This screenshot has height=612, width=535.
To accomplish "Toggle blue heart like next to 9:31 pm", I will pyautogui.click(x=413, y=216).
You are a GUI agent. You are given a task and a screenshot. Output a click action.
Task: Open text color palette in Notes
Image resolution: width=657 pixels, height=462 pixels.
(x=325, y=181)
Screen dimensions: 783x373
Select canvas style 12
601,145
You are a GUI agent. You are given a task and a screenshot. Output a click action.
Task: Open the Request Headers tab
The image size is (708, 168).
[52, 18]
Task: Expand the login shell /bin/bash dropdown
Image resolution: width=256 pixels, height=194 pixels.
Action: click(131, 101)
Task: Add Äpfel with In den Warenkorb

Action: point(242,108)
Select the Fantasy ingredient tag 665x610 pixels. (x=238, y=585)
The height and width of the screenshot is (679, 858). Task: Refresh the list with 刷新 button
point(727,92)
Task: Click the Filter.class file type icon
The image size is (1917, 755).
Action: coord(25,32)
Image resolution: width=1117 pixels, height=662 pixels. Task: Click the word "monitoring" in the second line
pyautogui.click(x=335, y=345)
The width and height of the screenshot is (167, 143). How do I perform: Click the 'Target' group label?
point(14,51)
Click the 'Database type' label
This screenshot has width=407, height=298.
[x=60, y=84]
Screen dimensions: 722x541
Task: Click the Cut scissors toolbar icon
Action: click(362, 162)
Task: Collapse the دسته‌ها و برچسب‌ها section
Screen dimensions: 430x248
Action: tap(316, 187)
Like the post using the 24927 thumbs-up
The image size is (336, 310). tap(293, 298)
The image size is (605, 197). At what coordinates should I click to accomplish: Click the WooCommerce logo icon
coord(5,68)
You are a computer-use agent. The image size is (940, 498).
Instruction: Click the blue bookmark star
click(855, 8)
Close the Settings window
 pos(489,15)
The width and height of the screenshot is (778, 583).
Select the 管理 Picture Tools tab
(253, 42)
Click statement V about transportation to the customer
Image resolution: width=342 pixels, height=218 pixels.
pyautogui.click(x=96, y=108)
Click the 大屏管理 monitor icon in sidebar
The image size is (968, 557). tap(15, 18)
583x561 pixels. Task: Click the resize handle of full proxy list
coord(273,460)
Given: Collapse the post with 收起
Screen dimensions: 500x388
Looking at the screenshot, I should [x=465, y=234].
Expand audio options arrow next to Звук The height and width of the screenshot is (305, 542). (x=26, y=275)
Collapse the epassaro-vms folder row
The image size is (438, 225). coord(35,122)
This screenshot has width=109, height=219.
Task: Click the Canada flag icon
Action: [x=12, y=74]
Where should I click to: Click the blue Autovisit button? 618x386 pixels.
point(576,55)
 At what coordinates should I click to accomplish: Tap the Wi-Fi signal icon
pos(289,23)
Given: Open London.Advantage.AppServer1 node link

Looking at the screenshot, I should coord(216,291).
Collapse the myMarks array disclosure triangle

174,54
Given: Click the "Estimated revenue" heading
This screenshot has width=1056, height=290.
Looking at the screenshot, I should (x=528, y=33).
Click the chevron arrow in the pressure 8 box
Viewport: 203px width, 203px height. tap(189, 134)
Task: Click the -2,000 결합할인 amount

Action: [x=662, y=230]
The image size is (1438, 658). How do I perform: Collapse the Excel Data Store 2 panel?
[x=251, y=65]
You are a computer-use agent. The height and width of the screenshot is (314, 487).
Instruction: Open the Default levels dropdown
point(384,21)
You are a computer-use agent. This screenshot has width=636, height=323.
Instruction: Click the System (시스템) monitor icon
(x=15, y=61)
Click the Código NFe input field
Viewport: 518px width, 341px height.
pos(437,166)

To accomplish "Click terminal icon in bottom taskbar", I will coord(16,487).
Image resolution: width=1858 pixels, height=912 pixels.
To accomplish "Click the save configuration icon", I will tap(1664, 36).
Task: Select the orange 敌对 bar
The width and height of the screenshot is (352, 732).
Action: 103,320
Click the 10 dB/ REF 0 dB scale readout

Exercise instructions:
Copy every record above exactly as it is.

Reply to the task:
This screenshot has height=612, width=535.
To accomplish "Toggle blue heart like next to 9:31 pm", I will pyautogui.click(x=413, y=216).
You are a GUI agent. You are given a task and a screenshot. Output a click action.
Task: Open text color palette in Notes
Image resolution: width=657 pixels, height=462 pixels.
(x=325, y=181)
Screen dimensions: 783x373
Select canvas style 12
601,145
You are a GUI agent. You are given a task and a screenshot. Output a click action.
Task: Open the Request Headers tab
The image size is (708, 168).
[52, 18]
Task: Expand the login shell /bin/bash dropdown
Image resolution: width=256 pixels, height=194 pixels.
Action: click(131, 101)
Task: Add Äpfel with In den Warenkorb

Action: point(242,108)
Select the Fantasy ingredient tag 665x610 pixels. (x=238, y=585)
The height and width of the screenshot is (679, 858). Task: Refresh the list with 刷新 button
point(727,92)
Task: Click the Filter.class file type icon
The image size is (1917, 755).
Action: coord(25,32)
Image resolution: width=1117 pixels, height=662 pixels. Task: Click the word "monitoring" in the second line
pyautogui.click(x=335, y=345)
The width and height of the screenshot is (167, 143). How do I perform: Click the 'Target' group label?
point(14,51)
Click the 'Database type' label
This screenshot has width=407, height=298.
[x=60, y=84]
Screen dimensions: 722x541
Task: Click the Cut scissors toolbar icon
Action: click(362, 162)
Task: Collapse the دسته‌ها و برچسب‌ها section
Screen dimensions: 430x248
Action: tap(316, 187)
Like the post using the 24927 thumbs-up
The image size is (336, 310). tap(293, 298)
The image size is (605, 197). At what coordinates should I click to accomplish: Click the WooCommerce logo icon
coord(5,68)
You are a computer-use agent. The image size is (940, 498).
Instruction: Click the blue bookmark star
click(855, 8)
Close the Settings window
 pos(489,15)
The width and height of the screenshot is (778, 583).
Select the 管理 Picture Tools tab
(253, 42)
Click statement V about transportation to the customer
Image resolution: width=342 pixels, height=218 pixels.
pyautogui.click(x=96, y=108)
Click the 大屏管理 monitor icon in sidebar
The image size is (968, 557). tap(15, 18)
583x561 pixels. Task: Click the resize handle of full proxy list
coord(273,460)
Given: Collapse the post with 收起
Screen dimensions: 500x388
Looking at the screenshot, I should [x=465, y=234].
Expand audio options arrow next to Звук The height and width of the screenshot is (305, 542). (x=26, y=275)
Collapse the epassaro-vms folder row
The image size is (438, 225). coord(35,122)
This screenshot has width=109, height=219.
Task: Click the Canada flag icon
Action: [x=12, y=74]
Where should I click to: Click the blue Autovisit button? 618x386 pixels.
point(576,55)
 At what coordinates should I click to accomplish: Tap the Wi-Fi signal icon
pos(289,23)
Given: Open London.Advantage.AppServer1 node link

Looking at the screenshot, I should coord(216,291).
Collapse the myMarks array disclosure triangle

174,54
Given: Click the "Estimated revenue" heading
This screenshot has width=1056, height=290.
Looking at the screenshot, I should (x=528, y=33).
Click the chevron arrow in the pressure 8 box
Viewport: 203px width, 203px height. tap(189, 134)
Task: Click the -2,000 결합할인 amount

Action: [x=662, y=230]
The image size is (1438, 658). How do I perform: Collapse the Excel Data Store 2 panel?
[x=251, y=65]
You are a computer-use agent. The height and width of the screenshot is (314, 487).
Instruction: Open the Default levels dropdown
point(384,21)
You are a computer-use agent. This screenshot has width=636, height=323.
Instruction: Click the System (시스템) monitor icon
(x=15, y=61)
Click the Código NFe input field
Viewport: 518px width, 341px height.
pos(437,166)

To accomplish "Click terminal icon in bottom taskbar", I will coord(16,487).
Image resolution: width=1858 pixels, height=912 pixels.
To accomplish "Click the save configuration icon", I will tap(1664, 36).
Task: Select the orange 敌对 bar
The width and height of the screenshot is (352, 732).
Action: 103,320
Click the 10 dB/ REF 0 dB scale readout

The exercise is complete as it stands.